But I could see very quickly and very clearly, thanks to the Chicago jazz musicians, who encouraged me, and thanks to the great singers who had come before me, who encouraged me, either simply through their records - a la Joe Williams, Mel Torme, Frank Sinatra - or in person, people like Andy Bay, Jon Hendricks, Mark Murphy, Annie Ross, people who have been kind to me, year after year. Sheila Jordan. Nancy King. People who embraced me. Here I am, decades younger than they are and I want to honor them and I want to honor sacrifices that they made and the history that they have created, by following through on some of the visions of theirs that perhaps went a little bit unrealized. And also by being myself, in light of who they have been. And I think that’s a part of my vocation as much as anything else.
PCC:
Finding your own distinctive style - was that something that you consciously pursued? Or does it have to evolve on its own?
ELLING:
I don’t think of it as, “I need to establish a style.” I think of it as the continuing exploration of who I am and what I feel is important for me to sing, on a given occasion. Whether that’s in the studio of in front of audience or whether that’s sitting in or whether that’s on somebody else’s gig, my task is to be prepared, to sing as well as I can sing and to be who I’m supposed to be.
PCC:
How did you get into the world of vocalese and how has that informed your style overall?
ELLING:
That came through Jon Hendricks and the work he did with Lambert, Hendricks and Ross. And Jon’s been extremely generous with me. And I’m in his indebted to him, for my life, not only on a personal level, but just because of the things he created, as an incredible writer and a craftsman of words. As soon as I figured out what he was doing, as soon as I figured out that Kenny Jefferson wrote lyrics to an alto saxophone solo and made it into a completely new way of being elegant and virtuosic, as soon as I learned that Jon Hendricks was taking Horace Silver pieces and writing vocalese lyrics, as soon as I realized that Annie Ross was taking Sonny Stitt and creating new situations, then I said, “Oh, I want to try that!”
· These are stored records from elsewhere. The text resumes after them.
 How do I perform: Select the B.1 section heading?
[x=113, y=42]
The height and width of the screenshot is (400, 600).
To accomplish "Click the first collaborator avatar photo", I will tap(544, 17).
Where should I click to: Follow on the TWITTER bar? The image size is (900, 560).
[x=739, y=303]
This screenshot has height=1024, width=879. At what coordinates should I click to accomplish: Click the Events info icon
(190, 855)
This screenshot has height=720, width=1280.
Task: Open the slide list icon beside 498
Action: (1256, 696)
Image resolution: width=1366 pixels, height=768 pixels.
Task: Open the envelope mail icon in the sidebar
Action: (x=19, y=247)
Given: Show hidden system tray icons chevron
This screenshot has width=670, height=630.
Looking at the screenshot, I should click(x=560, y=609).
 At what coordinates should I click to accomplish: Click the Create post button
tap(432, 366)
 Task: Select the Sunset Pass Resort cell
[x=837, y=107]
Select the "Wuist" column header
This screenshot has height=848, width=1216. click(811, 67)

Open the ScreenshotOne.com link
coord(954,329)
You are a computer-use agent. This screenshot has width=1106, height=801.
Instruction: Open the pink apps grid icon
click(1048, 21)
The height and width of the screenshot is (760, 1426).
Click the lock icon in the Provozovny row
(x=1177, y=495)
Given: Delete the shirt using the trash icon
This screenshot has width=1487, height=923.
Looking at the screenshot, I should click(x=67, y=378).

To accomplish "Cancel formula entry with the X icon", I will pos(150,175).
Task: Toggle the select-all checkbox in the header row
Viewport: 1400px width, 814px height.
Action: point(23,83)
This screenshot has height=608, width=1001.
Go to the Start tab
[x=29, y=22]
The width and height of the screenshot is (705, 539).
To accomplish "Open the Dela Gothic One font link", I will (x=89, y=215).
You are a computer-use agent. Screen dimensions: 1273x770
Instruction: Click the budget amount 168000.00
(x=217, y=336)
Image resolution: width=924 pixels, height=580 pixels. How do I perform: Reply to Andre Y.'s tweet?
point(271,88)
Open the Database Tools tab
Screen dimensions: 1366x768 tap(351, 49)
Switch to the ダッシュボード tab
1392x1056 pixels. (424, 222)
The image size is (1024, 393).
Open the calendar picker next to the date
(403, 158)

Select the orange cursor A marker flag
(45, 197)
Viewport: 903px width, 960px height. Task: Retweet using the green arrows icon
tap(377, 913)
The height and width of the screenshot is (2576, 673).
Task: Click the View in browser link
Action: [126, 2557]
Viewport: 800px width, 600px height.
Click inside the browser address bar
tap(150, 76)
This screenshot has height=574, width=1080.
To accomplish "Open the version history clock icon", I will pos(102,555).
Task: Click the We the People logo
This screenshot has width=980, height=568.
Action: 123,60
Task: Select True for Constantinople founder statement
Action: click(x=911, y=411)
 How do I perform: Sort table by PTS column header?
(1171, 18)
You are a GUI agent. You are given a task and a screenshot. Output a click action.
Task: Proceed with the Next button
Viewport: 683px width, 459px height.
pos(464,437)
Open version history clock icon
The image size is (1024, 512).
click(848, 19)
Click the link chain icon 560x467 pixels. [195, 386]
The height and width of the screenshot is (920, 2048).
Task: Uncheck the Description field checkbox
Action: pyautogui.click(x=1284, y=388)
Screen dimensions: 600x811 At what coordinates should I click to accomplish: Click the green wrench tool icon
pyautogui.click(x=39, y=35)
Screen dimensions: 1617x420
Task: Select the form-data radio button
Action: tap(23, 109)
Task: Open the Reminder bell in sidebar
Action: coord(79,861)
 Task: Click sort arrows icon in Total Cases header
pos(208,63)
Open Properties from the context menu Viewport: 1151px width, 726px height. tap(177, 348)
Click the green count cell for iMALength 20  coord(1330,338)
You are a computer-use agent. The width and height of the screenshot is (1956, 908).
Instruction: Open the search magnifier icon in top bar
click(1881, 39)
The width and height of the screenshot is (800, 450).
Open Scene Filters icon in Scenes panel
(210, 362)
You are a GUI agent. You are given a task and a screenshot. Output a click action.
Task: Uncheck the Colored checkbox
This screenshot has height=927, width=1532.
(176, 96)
And, in retrospect, it was a stroke of luck and ingenuity, on my part, just to realize that it was kind of open season there. It’s such a young form of lyric-writing. It could only have happened with the advent of recorded sound, because what you’re doing is taking implausibly perfect melodies - implausible because they were improvised by great players like Dexter Gordon or Miles Davis or Lester Young - and you’re listening back to them, transcribing them, learning them, and writing a lyric to fit over that which was improvised. And that’s such a young field that there are worlds and worlds, in terms of content, that one can strive to apprehend and broadcast in that realm. And since that’s so open, it’s another way for me to explore my own abilities as a writer and my own abilities, in terms of themes and the things that I find myself writing about, the unasked-for punchlines to jokes I didn’t know I was telling. And that’s a real thrill.
PCC:
I read that you had purchased a condo from Barack Obama in Chicago, before his presidency. Is that true?
ELLING:
Yes, that’s true.
PCC:
And then performing at the Obama administration’s first state dinner, that must have been a thrill.
ELLING:
I’ve been very fortunate. I got lucky at first. Willie Pickens, the great Chicago piano player, invited me to sing as part of a benefit for Barack, when he was running for State Senator. And I made a nice and welcome, friendly acquaintance with him at that point. And I did a handful more, when the occasions permitted, up to and on through when he was running for President.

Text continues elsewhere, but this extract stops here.